1 daughter equal to 10 sons, says Modi

Modi said women were not only moving ahead in every field but leading there as well.

New Delhi: Prime Minister Narendra Modi, in his first Mann Ki Baat radio programme of 2018, lauded woman power and spoke on women empowerment, on Sunday.

Quoting scriptures the Prime Minister said, “Today we talk about Beti Bachao Beti Padhao, but ages ago, our holy books said that one daughter is worth 10 sons.”

Highlighting a letter posted on his app by a citizen, he pointed out that astronaut Kalpana Chawla’s death anniversary falls on February 1 and her life had inspired lakhs of young people.

Quoting the letter, which also mentioned defence minister Nirmala Sitharaman’s sortie in fighter aircraft Sukhoi 30, he said women were not only moving ahead in every field but leading there as well.

The Prime Minister also referred to President Ram Nath Kovind’s initiative to meet a group of “extraordinary” women, who were all path-breakers, and said women had broken through orthodoxy to achieve “extraordinary success”.
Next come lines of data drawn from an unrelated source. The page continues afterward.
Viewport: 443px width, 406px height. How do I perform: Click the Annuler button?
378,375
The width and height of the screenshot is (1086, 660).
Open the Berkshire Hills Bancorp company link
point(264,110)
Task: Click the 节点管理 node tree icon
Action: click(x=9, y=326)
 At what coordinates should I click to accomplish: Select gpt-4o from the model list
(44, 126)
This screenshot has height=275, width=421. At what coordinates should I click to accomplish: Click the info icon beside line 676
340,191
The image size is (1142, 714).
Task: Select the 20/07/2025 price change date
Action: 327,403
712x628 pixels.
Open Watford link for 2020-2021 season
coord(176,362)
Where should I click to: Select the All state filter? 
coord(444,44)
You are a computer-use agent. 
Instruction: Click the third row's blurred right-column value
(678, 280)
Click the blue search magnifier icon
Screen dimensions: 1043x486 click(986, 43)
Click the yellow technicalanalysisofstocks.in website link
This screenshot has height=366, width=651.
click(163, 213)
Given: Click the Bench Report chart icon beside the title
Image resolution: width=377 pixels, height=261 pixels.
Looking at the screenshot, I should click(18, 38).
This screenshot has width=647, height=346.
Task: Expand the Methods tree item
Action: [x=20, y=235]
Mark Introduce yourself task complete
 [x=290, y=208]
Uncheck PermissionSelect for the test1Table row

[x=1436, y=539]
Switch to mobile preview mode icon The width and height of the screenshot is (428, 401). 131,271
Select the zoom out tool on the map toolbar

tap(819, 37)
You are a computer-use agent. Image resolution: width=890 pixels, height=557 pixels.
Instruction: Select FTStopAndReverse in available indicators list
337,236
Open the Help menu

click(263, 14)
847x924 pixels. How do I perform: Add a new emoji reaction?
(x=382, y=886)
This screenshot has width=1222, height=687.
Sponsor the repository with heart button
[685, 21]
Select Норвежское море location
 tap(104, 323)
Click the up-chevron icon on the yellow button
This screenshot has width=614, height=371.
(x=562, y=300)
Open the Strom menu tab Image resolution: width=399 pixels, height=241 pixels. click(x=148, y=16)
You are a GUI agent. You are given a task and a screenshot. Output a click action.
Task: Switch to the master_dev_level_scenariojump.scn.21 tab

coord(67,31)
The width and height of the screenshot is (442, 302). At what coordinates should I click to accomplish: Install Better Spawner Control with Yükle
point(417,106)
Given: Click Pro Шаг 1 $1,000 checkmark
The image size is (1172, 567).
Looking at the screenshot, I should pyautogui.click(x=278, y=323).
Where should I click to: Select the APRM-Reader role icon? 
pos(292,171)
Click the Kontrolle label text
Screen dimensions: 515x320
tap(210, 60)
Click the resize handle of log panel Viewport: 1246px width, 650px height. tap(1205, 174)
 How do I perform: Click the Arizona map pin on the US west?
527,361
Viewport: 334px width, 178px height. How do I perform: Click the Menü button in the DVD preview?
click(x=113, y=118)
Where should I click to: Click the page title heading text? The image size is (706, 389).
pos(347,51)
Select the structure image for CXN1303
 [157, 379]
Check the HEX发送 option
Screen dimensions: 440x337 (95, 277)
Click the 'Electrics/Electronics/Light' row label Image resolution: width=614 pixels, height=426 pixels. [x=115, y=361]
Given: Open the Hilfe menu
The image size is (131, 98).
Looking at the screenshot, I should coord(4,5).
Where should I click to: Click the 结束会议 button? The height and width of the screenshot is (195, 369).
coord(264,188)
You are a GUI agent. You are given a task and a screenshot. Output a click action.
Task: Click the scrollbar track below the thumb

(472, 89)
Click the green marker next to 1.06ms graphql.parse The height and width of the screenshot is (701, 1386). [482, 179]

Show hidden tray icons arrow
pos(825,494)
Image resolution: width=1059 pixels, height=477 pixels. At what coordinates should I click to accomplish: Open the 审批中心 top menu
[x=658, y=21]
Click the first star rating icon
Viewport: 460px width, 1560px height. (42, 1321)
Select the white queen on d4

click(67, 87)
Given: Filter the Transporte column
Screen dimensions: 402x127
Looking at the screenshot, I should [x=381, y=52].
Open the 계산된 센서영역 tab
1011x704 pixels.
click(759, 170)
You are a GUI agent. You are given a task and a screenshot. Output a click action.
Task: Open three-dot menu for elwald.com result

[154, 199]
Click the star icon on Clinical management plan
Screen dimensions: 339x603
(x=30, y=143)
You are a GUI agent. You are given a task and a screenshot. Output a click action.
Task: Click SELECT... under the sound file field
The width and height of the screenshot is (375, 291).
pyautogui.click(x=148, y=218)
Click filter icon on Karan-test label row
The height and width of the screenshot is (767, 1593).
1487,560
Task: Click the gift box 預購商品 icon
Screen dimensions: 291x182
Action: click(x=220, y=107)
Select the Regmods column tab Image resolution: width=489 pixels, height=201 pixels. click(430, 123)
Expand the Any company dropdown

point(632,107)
Transparency in Padma awards: Modi
President Ram Nath Kovind had recently met India’s first woman merchant Navy captain, the first woman passenger train driver and fire fighter, among others, he said, calling them the “first ladies” in their respective fields.

“Women are playing a significant role in the positive changes happening in the country,” he said, and referred to the performance of an all-woman BSF biker contingent at the Republic Day parade.

He referred to the Matunga Railway Station in Mumbai which had an all-woman staff. The Prime Minister referred to the world’s longest human chain of 13,000km formed in Bihar against dowry and child marriage and said it was imperative that society was rid of such ills.

He said said his government had transformed the process for selecting Padma award winners and common people were now being honoured because the emphasis was no longer on the name of a nominee, but on the work done.

Mr Modi said the awards are being bestowed on people “who do not live in big cities and are not visible in newspapers and TV”.

“Making the (nomination) process online has led to transparency. The selection process for these awards has undergone a transformation,” he said.

“If you look at these winners, you will feel proud that such kind of people live in society and will also naturally feel proud that they are getting this recognition without any sifarish (recommendation),” he said.